亚细胞定位预测该Pdc6可能存在于细胞外基质(9.13%)，极低的可能位于细胞质膜(0.05%)，0.82%的可能位于细胞壁，因此，预测Pdc6蛋白定位于细胞外基质。跨膜结构域（图2C）分析显示，该Pdc6不含跨膜区。rps-blast分析（图2D）显示该片段属于Pdc1超家族，具有指导碳水化合物和辅酶转运和代谢的功能。

利用Hopfield神经网络(HNN)预测Pdc6蛋白结构[9]，发现其二级结构主要由无规则卷曲、α-螺旋及延伸链构成（图2F）。其中，无规则卷曲、α-螺旋、延伸链分别占40.14%、27.71%、8.70%（蓝色：α-螺旋、红色：延伸链、紫色：无规则卷曲），在得到Pdc6二级结构信息基础上，预测构建该蛋白质的三级结构（图2G）。

3 讨论与结论

酿酒酵母作为真核模式生物，近年来，各种组学的理论研究随着全基因组测序的完成已经日渐透彻[10]，其应用领域逐渐呈多元化趋势，不单单在食品生产中[11-12]被广泛应用，在学科研究[13-14]、疾病模式探索[15-17]、能源探索与环境保护[18-19]等领域也备受关注，其在遗传调控方面的研究也越来越清晰，但是仅针对Pdc的研究，更多是停留在pdc1/pdc5基因缺陷菌株的构建和发酵工业化生产高级醇产量的层面上[20]，忽视pdc6分子机制调控蛋白表达上作用，对pdc6单基因缺失菌株表型上的探究较少。针对此问题，预测pdc6和Pdc6蛋白结构则是探究其分子水平基因表达调控机制和表型上变化的出发点。因此，笔者利用PCR技术克隆pdc6基因序列，并通过信息学软件对其序列进行分析，为后续试验探究基因表达调控机制夯实基础[21]。

核苷酸序列结果阐明，该基因全长为1692 bp，这与Hohmann等[22]等报道结果一致。拥有完整ORF，编码563个氨基酸，且核苷酸比对结果同源性达99%～100%。同时，rps-blast分析显示该基因序列属于Pdc1超家族，具有指导碳水化合物、辅酶转运和代谢的功能，但pdc6能够产生的分子生物学功能需后续试验进行验证。

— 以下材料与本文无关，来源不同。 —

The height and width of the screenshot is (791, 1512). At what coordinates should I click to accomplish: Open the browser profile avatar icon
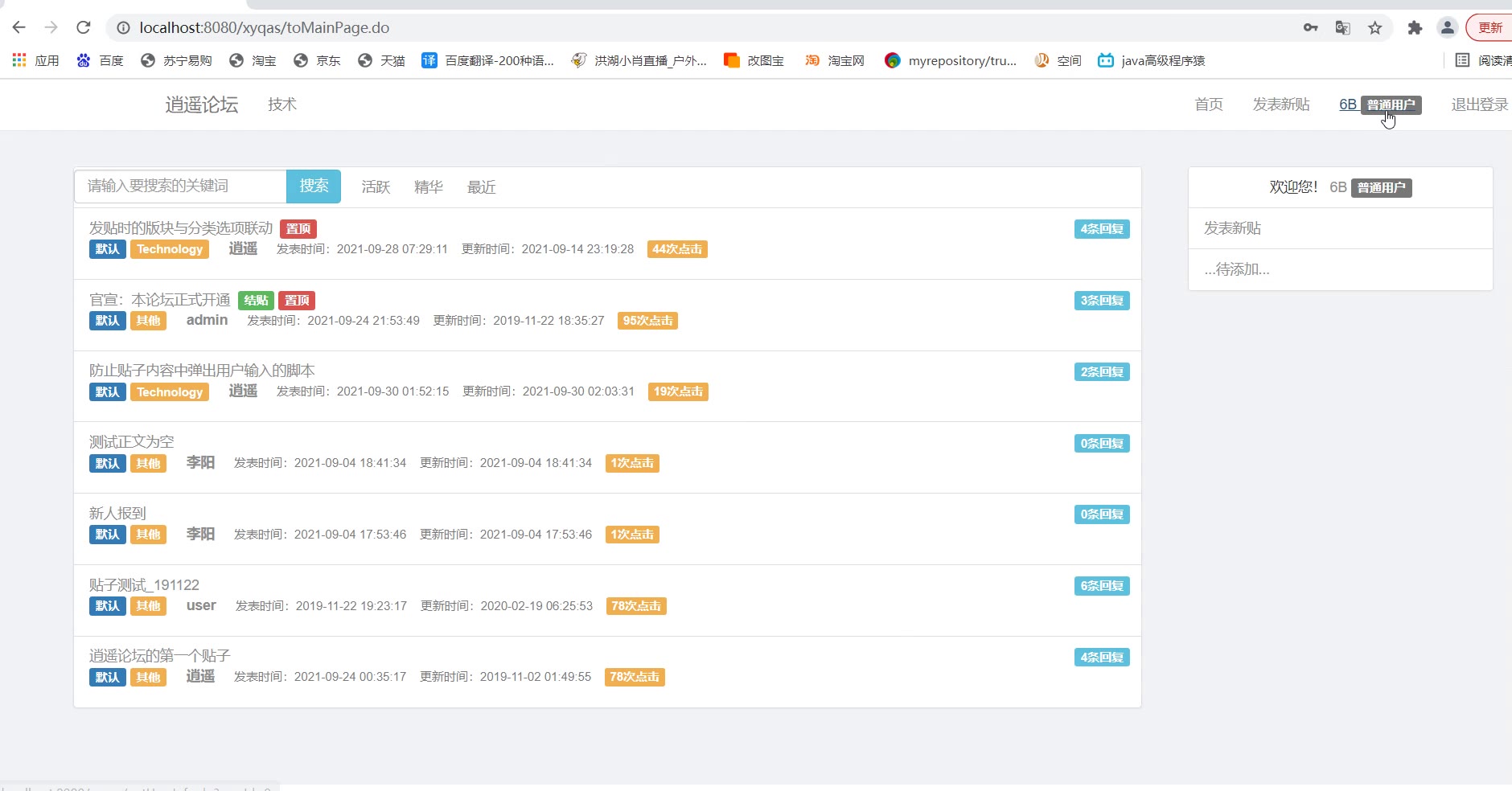click(x=1447, y=28)
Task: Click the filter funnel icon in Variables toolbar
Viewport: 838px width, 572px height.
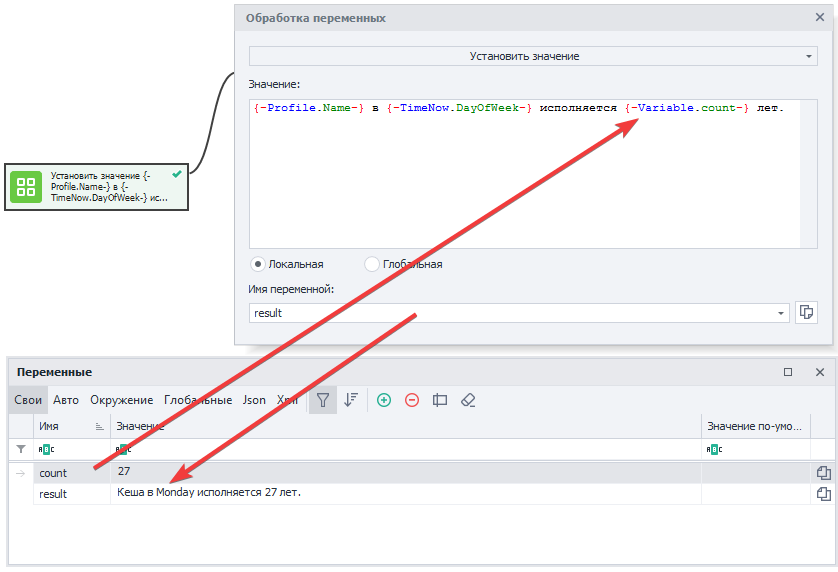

氨基酸序列分析结果可知，Pdc6的MW≈62 kDa，等电点pI=5.8，属酸性蛋白质，该Pdc6的氨基酸序列，以疏水性氨基酸为主；蛋白质稳定分析表明，Pdc6不稳定指数较高，且预测蛋白质结构中存在蛋白激酶位点；亚细胞定位预测，该蛋白质Pdc6存在于细胞外基质中可能较大，属于单一亚基、不稳定酸性蛋白，一般作为单体与其他蛋白一起发挥其功能。Iding等[23]研究表明，酵母Pdc分子总量约250 kDa，是由同源四聚体、辅酶因子构成的、性质稳定的全酶，单一亚基性质不稳定、含有563个氨基酸残基、包含3个结构紧凑的域，这与本研究Pdc6预测蛋白分子量和三级预测结果相符。有研究阐明[24]，酵母Pdc是由pdc1、pdc5、pdc6，3个结构基因共同编码的蛋白，且编码过程受调节因子pdc2调控，研究提到pdc6是一种在野生型酿酒酵母细胞中，表达较弱的核苷酸序列。pdc6基因表达过程中分子调控机理较为有趣[25]：野生型酿酒酵母中Pdc的活性主要取决于Pdc1，Pdc5和Pdc6对于全酶影响不大。而在△pdc1缺失型菌株中，由于pdc1基因序列被置换或缺失，为了维持细胞正常代谢，其核苷酸序列上启动子将会调控pdc6第二次复制、进而表达Pdc1-Pdc6融合蛋白，它的功能几乎取代pdc1正常编码下的功能，但同时自发融合蛋白又受到pdc5表达调控影响。可见当细胞在外界环境发生变化时，Pdc6的作用机理也发生着变化。因此，对pdc6的探索不仅有利于酵母丙酮酸脱羧酶的研究，同时对于结构基因pdc1相关融合蛋白Pdc1-Pdc6更深层次的研究也十分关键。关于编码Pdc的结构基因pdc1和pdc5同源基因的pdc6的研究并不多，但在探索工程菌株高级醇或丙酮酸积累方面，单基因pdc1或pdc5缺失后，Pdc酶活力并未像预期一样在缺失型菌株中完全被抑制，故笔者从对单基因缺失菌株的遗传表达方面[26]上，进行pdc6和Pdc6预测结构分析其相关调控系统[27]，期望揭示出Pdc6的潜在功能，也使得酵母Pdc的研究更加完善。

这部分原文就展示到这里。